L’esperto vede in questa nuove metodologie non verbali, per indagare sull’impatto emozionale, un obiettivo “etico” prima ancora che economico; si tratta cioè di cogliere, valorizzare ed accontentare i bisogni del consumatore in una società sovraccarica di informazioni e soprattutto senza manipolarlo.
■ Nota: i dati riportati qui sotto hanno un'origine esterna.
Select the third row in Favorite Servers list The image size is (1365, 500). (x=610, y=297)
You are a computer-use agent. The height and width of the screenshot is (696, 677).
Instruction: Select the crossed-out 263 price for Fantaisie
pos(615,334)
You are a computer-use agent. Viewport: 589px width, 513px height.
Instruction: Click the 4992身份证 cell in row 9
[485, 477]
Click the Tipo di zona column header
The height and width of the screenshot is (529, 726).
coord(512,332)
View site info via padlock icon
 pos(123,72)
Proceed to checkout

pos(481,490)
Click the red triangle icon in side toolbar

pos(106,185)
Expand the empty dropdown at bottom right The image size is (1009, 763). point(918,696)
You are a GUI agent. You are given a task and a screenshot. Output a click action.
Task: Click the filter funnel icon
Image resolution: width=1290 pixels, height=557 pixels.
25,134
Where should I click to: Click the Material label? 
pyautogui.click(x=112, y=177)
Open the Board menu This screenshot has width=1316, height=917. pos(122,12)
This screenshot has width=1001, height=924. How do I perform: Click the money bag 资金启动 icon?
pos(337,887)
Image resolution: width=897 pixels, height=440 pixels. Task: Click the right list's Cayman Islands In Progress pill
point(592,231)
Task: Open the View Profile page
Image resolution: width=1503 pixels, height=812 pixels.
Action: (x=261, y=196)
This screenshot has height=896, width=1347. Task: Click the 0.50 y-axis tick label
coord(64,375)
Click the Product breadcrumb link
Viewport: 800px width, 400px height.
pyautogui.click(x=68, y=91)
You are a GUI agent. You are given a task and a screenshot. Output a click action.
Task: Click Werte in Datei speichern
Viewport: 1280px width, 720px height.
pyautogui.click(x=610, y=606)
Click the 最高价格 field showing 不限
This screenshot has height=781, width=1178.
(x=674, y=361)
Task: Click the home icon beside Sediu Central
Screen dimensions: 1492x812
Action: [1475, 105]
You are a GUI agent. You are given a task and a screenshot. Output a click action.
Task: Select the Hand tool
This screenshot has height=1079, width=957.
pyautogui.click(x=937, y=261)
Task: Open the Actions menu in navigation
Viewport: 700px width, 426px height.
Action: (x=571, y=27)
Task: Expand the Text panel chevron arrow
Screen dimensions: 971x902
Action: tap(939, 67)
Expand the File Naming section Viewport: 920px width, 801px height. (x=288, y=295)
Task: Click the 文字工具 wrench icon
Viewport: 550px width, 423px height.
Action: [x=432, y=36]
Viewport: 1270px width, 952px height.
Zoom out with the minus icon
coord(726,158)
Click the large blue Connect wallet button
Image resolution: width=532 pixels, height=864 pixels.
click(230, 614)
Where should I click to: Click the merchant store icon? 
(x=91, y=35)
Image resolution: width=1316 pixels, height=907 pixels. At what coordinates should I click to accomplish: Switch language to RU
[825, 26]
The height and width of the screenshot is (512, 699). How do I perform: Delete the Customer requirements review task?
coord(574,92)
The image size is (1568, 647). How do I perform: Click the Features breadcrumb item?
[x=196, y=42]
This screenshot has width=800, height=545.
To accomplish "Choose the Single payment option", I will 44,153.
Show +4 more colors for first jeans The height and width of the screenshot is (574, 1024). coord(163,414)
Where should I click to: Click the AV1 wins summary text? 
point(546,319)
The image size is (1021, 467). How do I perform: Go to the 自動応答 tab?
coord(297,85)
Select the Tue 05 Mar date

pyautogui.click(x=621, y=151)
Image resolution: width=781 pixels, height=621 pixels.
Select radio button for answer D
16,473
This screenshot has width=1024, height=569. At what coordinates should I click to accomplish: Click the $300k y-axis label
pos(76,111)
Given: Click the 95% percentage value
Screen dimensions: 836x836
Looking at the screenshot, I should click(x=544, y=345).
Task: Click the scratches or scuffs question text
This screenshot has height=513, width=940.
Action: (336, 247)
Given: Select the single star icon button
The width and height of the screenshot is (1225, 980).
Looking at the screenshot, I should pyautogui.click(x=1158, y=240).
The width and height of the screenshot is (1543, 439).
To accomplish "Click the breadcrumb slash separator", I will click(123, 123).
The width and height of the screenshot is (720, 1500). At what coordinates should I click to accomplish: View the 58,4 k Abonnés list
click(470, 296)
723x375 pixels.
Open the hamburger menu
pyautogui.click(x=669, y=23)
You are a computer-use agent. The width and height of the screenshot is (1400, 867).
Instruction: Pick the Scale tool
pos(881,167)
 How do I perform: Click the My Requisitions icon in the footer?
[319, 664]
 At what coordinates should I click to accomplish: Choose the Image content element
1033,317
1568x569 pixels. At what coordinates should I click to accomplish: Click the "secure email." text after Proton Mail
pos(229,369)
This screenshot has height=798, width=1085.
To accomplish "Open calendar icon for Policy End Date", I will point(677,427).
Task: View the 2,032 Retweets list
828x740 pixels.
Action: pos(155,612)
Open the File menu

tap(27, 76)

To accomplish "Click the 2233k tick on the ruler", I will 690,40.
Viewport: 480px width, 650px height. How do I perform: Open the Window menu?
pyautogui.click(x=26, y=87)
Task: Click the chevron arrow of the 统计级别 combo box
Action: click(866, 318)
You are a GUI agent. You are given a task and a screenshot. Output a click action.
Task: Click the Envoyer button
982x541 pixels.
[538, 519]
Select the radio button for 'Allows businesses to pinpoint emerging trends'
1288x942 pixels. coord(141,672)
   Malgrado le grandi potenzialità di queste ricerche l’applicazione concreta in Italia ancora è piuttosto scarsa ma è destinata a crescere, non solo in ambito commerciale ma anche in ambiti diversi ad esempio quello sociale.
 
 
Giovanna Ricci


Per maggiori approfondimenti sul rapporto tra attenzione automatica e focalizzate fare riferimento alla Teoria del “Coktail Party” di Cherry, 1953.